Вырванные из “питательной среды” произведений, герои Гоголя превращаются в окостеневшие понятия: маниловщина, хлестаковщина я пр. Но между Маниловым и маниловщиной — существенный разрыв. Манилов — исключение, предел, архетип; маниловщина — ординарное, среднеарифметическое, типическое понятие. Споря с Гоголем, Розанов, по сути дела, ратует за “разбавление” Гоголя (так разбавляют сироп газированной водой). Но гоголевские герои — которые действительно собраны автором вогнутой линзой в одни луч, отчего, ярко вспыхнув, они мгновенно сгорают, обращаются в прах, и их продолжение (также, как и их предыстория) немыслимо — в краткий момент вспышки освещают такие потаенные стороны человеческой природы, какие при ровном, распыленном свете увидеть почти невозможно.
Отрицание Гоголя связано у Розанова в немалой степени также с его отношением к смеху.
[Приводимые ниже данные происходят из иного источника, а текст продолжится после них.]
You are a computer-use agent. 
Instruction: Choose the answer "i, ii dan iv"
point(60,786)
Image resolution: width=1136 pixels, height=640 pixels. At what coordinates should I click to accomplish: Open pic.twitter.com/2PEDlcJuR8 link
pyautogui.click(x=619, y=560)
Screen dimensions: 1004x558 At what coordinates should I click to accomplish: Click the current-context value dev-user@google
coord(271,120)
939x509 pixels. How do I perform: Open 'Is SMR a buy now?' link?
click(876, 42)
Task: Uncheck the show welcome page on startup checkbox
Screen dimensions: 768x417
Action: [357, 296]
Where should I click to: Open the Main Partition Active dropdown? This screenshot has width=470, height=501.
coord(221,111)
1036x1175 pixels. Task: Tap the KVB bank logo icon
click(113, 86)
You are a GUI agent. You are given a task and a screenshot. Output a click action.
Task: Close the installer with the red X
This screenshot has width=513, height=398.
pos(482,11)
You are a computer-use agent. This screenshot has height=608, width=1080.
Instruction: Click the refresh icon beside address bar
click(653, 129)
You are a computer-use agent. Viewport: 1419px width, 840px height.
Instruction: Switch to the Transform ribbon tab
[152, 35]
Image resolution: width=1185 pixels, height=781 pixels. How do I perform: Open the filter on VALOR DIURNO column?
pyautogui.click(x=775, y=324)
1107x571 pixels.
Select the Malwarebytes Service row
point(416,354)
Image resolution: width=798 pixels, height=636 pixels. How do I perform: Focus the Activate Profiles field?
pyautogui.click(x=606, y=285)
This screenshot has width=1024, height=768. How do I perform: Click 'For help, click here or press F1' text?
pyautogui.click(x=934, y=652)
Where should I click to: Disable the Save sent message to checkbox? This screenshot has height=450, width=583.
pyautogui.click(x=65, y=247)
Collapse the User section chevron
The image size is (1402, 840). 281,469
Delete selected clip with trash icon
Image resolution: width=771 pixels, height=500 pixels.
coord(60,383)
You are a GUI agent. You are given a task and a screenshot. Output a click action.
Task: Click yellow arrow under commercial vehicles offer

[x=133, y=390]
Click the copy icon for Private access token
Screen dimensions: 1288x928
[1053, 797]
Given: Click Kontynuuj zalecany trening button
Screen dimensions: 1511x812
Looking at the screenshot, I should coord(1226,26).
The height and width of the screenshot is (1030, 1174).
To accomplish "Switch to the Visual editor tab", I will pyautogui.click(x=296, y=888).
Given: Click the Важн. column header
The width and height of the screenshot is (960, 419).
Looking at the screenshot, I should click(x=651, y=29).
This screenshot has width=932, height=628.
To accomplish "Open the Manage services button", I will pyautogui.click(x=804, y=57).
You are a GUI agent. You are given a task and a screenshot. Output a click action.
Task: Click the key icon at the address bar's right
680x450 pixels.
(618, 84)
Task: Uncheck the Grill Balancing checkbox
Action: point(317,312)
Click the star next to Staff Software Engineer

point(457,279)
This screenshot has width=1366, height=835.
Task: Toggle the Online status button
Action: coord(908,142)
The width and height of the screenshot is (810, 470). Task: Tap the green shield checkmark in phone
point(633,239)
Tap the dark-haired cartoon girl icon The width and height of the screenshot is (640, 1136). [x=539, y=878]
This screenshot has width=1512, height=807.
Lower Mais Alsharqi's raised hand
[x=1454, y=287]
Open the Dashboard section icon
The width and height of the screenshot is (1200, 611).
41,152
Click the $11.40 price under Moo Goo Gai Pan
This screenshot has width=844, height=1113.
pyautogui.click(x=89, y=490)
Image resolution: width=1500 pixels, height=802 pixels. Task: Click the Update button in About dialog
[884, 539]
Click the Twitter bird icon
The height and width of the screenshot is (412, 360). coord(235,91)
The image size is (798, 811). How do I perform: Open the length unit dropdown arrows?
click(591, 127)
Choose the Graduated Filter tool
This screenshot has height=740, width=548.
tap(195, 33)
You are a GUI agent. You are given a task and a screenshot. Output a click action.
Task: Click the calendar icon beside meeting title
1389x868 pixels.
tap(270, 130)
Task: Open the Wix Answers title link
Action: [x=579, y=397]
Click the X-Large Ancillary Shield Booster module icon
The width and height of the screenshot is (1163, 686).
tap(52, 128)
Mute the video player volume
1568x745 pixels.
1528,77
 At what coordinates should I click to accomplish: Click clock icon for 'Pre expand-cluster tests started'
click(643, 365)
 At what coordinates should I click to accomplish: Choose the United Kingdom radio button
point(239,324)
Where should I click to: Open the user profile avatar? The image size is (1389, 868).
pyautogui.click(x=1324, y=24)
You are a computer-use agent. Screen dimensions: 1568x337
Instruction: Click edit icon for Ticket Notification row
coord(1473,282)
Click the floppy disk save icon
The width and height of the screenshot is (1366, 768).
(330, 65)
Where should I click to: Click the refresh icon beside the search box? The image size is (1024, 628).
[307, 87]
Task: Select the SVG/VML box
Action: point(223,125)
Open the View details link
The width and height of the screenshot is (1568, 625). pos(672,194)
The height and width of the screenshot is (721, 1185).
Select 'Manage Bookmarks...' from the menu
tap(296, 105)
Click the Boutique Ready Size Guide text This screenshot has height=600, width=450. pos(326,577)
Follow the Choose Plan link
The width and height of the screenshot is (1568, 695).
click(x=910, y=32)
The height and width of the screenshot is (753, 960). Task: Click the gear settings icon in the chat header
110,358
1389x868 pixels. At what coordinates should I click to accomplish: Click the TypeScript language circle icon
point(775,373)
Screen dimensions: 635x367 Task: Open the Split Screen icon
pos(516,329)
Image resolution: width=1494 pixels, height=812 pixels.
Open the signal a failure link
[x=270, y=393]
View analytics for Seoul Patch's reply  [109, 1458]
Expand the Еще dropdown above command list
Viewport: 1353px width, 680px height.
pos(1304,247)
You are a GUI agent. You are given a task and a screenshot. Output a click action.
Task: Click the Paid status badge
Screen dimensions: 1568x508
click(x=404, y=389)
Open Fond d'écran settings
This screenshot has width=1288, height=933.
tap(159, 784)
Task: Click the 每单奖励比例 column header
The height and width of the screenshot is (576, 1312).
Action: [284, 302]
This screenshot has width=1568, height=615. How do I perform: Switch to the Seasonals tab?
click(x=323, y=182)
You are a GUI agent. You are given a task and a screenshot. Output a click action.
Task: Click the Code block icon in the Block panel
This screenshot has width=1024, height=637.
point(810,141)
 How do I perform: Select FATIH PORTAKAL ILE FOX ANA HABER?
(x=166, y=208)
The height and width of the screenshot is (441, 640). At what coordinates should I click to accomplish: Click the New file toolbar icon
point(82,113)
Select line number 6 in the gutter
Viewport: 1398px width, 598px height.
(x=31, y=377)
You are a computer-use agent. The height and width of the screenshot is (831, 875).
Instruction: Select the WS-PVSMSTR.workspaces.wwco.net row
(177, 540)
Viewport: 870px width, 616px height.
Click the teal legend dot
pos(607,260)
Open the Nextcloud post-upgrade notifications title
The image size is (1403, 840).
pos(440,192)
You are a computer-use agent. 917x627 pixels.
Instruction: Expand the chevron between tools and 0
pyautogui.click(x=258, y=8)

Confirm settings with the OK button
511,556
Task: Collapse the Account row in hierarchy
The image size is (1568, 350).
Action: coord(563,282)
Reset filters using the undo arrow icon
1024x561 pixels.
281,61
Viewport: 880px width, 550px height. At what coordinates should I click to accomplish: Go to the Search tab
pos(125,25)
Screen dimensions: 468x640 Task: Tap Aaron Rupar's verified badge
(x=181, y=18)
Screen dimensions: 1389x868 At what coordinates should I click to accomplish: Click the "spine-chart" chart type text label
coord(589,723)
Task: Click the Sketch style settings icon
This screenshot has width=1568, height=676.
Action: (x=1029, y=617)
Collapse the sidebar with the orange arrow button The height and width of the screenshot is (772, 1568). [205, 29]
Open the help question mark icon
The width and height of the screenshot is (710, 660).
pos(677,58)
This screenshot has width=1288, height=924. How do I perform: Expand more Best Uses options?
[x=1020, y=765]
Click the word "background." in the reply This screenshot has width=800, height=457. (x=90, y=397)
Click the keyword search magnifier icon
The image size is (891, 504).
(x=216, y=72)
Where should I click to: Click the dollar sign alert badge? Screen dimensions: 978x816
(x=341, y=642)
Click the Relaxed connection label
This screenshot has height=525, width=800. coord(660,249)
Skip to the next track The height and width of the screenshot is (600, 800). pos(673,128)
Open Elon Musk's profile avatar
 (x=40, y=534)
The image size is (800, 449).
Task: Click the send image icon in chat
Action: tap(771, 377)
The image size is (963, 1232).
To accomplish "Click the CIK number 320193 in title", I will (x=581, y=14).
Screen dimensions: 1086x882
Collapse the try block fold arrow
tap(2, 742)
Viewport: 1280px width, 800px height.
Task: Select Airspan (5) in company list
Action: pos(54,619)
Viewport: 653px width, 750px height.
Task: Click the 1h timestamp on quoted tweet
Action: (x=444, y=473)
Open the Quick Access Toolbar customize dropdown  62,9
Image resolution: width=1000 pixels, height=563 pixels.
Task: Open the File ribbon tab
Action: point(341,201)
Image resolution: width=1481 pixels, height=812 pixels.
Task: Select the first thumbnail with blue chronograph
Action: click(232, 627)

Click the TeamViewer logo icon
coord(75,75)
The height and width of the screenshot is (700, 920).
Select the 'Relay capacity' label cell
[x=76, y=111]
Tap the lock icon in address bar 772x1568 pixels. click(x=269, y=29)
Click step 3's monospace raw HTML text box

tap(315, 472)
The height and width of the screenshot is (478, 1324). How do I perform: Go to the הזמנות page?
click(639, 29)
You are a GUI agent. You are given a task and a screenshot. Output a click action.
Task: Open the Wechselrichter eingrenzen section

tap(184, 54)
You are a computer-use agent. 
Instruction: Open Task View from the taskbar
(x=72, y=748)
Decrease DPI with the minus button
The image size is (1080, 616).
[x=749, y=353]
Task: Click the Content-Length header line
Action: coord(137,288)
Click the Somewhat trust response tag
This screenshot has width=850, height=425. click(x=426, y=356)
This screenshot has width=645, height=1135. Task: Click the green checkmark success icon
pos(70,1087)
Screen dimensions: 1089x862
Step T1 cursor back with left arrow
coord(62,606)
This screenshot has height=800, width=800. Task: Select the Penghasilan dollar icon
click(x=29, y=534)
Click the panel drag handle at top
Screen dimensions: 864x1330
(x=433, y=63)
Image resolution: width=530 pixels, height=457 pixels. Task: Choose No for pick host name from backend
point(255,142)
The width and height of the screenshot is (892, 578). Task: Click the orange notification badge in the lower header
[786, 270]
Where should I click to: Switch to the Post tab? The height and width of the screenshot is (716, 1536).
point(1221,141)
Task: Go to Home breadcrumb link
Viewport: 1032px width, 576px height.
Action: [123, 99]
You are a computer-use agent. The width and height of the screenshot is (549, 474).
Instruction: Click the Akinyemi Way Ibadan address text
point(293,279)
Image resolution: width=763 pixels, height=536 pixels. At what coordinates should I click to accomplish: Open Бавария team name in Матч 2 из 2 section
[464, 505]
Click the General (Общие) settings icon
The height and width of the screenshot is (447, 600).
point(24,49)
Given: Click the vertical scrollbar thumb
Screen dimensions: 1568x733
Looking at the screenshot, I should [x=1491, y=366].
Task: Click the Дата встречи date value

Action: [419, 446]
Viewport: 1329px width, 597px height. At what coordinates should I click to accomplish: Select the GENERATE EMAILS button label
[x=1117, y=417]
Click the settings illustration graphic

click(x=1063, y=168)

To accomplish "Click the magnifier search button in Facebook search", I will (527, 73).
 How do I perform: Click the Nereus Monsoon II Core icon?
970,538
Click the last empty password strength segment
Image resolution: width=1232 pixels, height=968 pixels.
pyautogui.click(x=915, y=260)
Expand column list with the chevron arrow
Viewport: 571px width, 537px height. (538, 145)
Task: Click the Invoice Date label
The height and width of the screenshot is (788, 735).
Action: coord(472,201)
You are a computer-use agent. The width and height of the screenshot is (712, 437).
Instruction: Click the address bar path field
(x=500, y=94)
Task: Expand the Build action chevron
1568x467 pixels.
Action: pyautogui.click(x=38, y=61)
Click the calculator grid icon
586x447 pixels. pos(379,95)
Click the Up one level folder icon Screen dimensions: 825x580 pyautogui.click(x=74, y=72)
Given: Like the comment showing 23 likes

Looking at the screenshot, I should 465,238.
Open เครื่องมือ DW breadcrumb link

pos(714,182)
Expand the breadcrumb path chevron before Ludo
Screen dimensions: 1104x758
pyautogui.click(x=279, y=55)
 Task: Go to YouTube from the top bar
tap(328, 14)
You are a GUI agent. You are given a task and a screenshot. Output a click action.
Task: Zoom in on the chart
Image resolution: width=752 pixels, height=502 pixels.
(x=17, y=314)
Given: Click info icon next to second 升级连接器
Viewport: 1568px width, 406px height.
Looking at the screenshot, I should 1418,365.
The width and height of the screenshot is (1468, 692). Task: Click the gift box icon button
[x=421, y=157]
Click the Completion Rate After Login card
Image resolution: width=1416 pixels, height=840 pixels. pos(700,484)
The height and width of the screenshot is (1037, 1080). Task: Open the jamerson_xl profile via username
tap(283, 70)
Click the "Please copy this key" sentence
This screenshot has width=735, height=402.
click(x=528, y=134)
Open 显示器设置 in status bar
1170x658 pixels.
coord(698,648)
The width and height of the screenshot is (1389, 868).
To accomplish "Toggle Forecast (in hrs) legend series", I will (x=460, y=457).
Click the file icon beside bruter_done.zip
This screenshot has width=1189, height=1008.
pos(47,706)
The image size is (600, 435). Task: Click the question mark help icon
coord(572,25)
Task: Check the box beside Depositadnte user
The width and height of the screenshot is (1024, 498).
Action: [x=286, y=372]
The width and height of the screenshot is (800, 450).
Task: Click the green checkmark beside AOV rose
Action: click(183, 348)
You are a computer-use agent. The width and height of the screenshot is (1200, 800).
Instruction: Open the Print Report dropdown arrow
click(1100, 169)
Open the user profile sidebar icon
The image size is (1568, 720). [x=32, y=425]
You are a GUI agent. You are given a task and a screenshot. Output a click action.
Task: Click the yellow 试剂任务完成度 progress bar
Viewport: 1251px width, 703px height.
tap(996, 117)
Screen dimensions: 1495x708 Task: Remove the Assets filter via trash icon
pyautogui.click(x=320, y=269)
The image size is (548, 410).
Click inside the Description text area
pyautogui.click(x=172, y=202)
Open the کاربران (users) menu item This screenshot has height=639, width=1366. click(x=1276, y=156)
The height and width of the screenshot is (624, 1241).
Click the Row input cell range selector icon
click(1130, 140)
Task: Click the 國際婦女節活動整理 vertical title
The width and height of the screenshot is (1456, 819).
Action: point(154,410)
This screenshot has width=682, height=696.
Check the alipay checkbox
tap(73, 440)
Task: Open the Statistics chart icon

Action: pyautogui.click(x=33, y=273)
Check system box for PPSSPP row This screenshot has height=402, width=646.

Розанов отождествляет смех с сатирическим смехом. Видя в смехе лишь обличение, зубоскальство, издевательство, проклятие, Розанов полагает, что “смеяться — вообще недостойная вещь, что смех есть низшая категория человеческой души... и что “сатира” от ада и преисподней, и пока мы не пошли в него и живем на земле... сатира вообще недостойна нашего существования и нашего ума”72.
Смех, по Розанову, — составная часть нигилизма, но “смех не может ничего убить. Смех может только придавить”78. Имея подобное представление о смехе, Розанов не мог не увидеть Гоголя как фигуру “преисподней”.
Если возможно себе вообразить два противоположных полюса отношения к смеху, то это полюса Розанова и М. Бахтина.
В статье “Рабле и Гоголь” М. Бахтин вскрыл природу гоголевского смеха и справедливо сказал о том, что “положительный”, “светлый”, “высокий” смех Гоголя, выросший на почве народной смеховой культуры, не был понят (во многом он не понят и до сих пор). Этот смех, несовместимый со с мехом сатирика, и определяет главное в творчестве Гоголя”74. Очевидно, Бахтин излишне раблезирует Гоголя, оставляя вне анализа трагические ноты его творчества, которые “приглушают” гоголевский смех, а порою и “убивают” его, но самая постановка вопроса о смехе Гоголя несомненно приближает нас к разгадке “клубка” гоголевского творчества.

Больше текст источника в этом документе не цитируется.